Task for DataScience Position

Primary LanguageJupyter Notebook

WardLin-TasK

Effects of environmental parameters and their interactions on the spreading of SARS-CoV-2

Introduction : -

In 2019 The world suffered the SARS-CoV-2-related pandemic with a high number of deaths and hospitalization. The effect of atmospheric parameters on the amount of hospital admissions (temperature, solar radiation, particulate matter,NO2, relative humidity and wind speed) is studied through about 2 years .

Dataset : -

I started to create our data depending on The environment parameters which increase transmission of disease through 2 years. The Dataset consists of 100,000 records in different Countries .

Columns : -

Date : The Date of the study which has been recorded starting from 01-11-2019 to 31-12-2020 , using Faker Library to get real date between this range .

Country : The Country of the study where has been recorded using Faker Library
to get real Countries all over the world .

Temperature: The Temperature which has been recorded starting from -10 to 40 using Random Library .

Humidity: The Humidity which has been recorded starting from 20 to 90 using Random Library .

NO2: The NO2 which has been recorded starting from 10 to 25 using Random
Library .

PM(particulate_matters): The PM which has been recorded starting from 5 to 55 using Random Library .

Solar Radiation: The SR which has been recorded starting from 100 to 280 using Random Library .

Wind Speed: The Wind Speed which has been recorded starting from 0 to 15 using Random Library .

Impact Score : Describe the impact of disease transmission through equation .

EDA: -

Investigate Dataset and display its properties , display maximum , minimum , Avg , Counting ,Mean and std for each column so we could have better statistics .

Display info of dataset so we could know the type of each Column and size of our dataset .

Check if there is any missing value in each column .

Visualize each numerical value in the dataset so we could know the frequency of each value in our dataset as shown in fig 1 .

Visualize any parameter which affects on transmission( Ex Temperature ) through the date of the whole study as shown in fig 2.

Visualize each numerical value in the dataset related to others value so we could know the relationship between them as shown in fig 3

Visualize Effect of Pm value on transmission which shows with higher of PM the transmission risk increase as shown in fig 4.

Visualize the frequency distribution of countries so we could know which country has more records as shown in fig 5.

Processing : -

     1 - There is no missing value in our dataset but if there is any we could use         
           mean value (Imputer) or drop this row or … etc .

 
     2 - Split our dataset to input and output then drop unimportant ( not effective)
         columns on our target . 


     3- Prepare the dataset by splitting input & output to train and test
      (80% train - 20 % test ) .

     
     4- Scaling /  Normalization our input because they have different scaling 
        (measurement) and data is ready now for training . 

Model : -

It’s clear it’s a regression problem which predict the transmission risk of SARS Covid 19 .
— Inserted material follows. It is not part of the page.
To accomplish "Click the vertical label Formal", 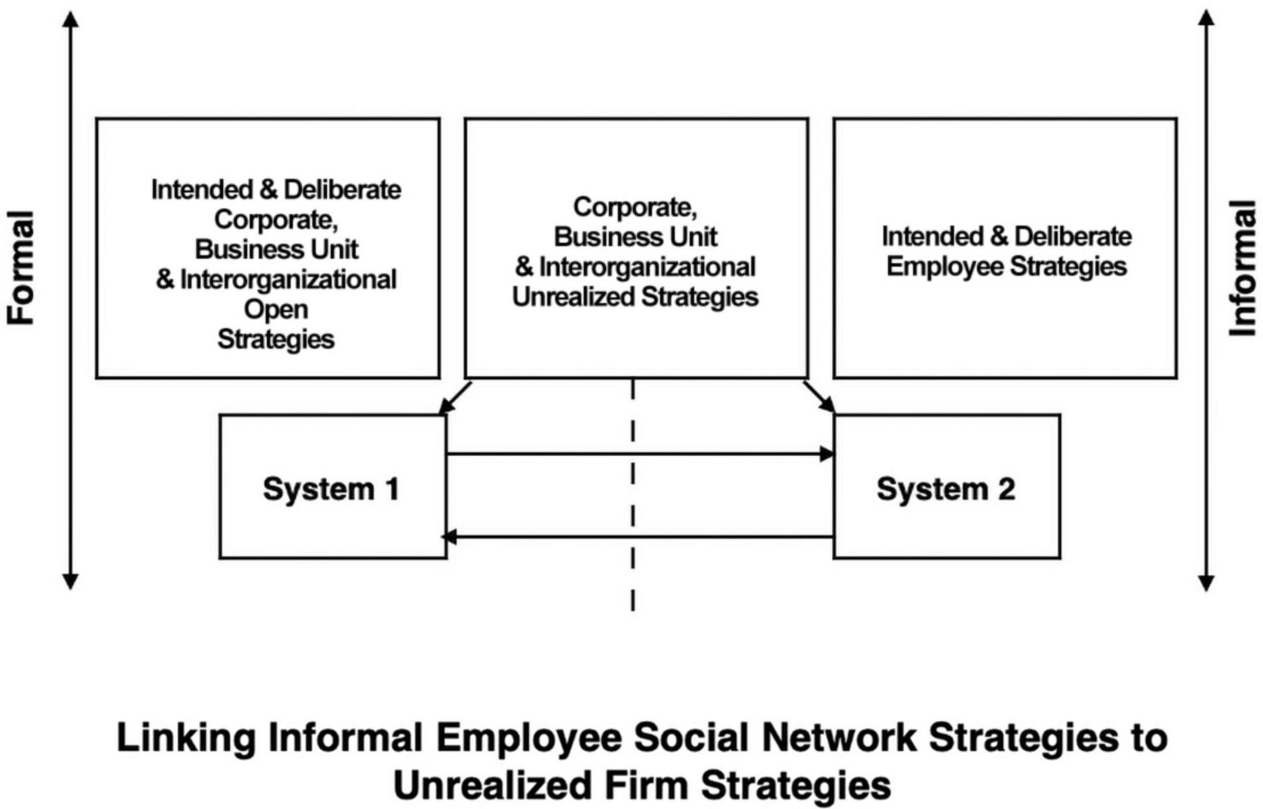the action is point(21,268).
The model as shown from equation is multiLinear regression as it worked very well as I train it Although I tried different Algorithms .

I tried Ridge Regression ,Lasso Regression , Random Forest , Gradient Boosting and SVR .
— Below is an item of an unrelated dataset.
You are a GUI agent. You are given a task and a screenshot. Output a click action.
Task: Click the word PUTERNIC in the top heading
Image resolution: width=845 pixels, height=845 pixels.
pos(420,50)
I made the comparison between those algorithms on different aspects (Time - Mean square error - R2 score) .

As we see and expected Random forest has longest period and gradient Boosting has smallest R2 score between them As Shown fig 5

All algorithms are doing fine but the most accurate score is Multi Linear regression and Ridge regression .
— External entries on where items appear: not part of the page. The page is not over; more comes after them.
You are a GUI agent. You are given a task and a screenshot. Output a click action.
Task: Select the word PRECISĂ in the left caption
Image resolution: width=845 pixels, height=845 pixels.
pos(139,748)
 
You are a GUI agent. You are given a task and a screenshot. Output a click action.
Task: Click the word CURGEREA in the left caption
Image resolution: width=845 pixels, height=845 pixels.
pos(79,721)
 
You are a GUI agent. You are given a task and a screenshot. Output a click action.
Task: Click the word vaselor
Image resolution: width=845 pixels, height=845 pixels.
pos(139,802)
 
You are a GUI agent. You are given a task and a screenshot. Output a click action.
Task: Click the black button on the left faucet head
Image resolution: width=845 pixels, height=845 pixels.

Visualize the difference between Algorithms depends on MSE as shown on fig 6.

Evaluation : -

We evaluate our model using R2 Score and MSE MSE : the lower it is the better performance R2 Score : more close to 1 make the model better

The model got 1 of R2 Score on training dataset (Which might be a Overfitting problem ) but after testing it on testing dataset we still got 1 of R2 score which good indicate that there is no overfitting and 1.164e**-18of MSE on training dataset and 1.166e**-10 of MSE on testing dataset which shows that the model is doing well.

Explanation for how model is strictly perfect , The data isn’t real data and looks very similar to each other .

Pipeline : -

      Pipeline is used to streamline the workflow of data processing, model training,                
      and evaluation. Pipelines help ensure that the entire process is reproducible, 
      manageable, and less error-prone . 

   
     I created simple pipeline holding the preprocessing ( Standard scaler)  and the
     regression model and test it .

Improvement : -

We could start to focus on some countries like in Europe so we could have a good range of our parameters .

Record more data till 2024 so we could find more accurate environmental parameters which might affect transmission .

As the data gets increased we are gonna need more complex models which would lead us to use Dl models .

Finding more complex relationship between the transmission impact and The environment parameter rather than the simple linear equation which would might help and be more accurate . References : -

      Effects of environmental parameters and their interactions on the 
      spreading of SARS-CoV-2 in North Italy under different social restrictions.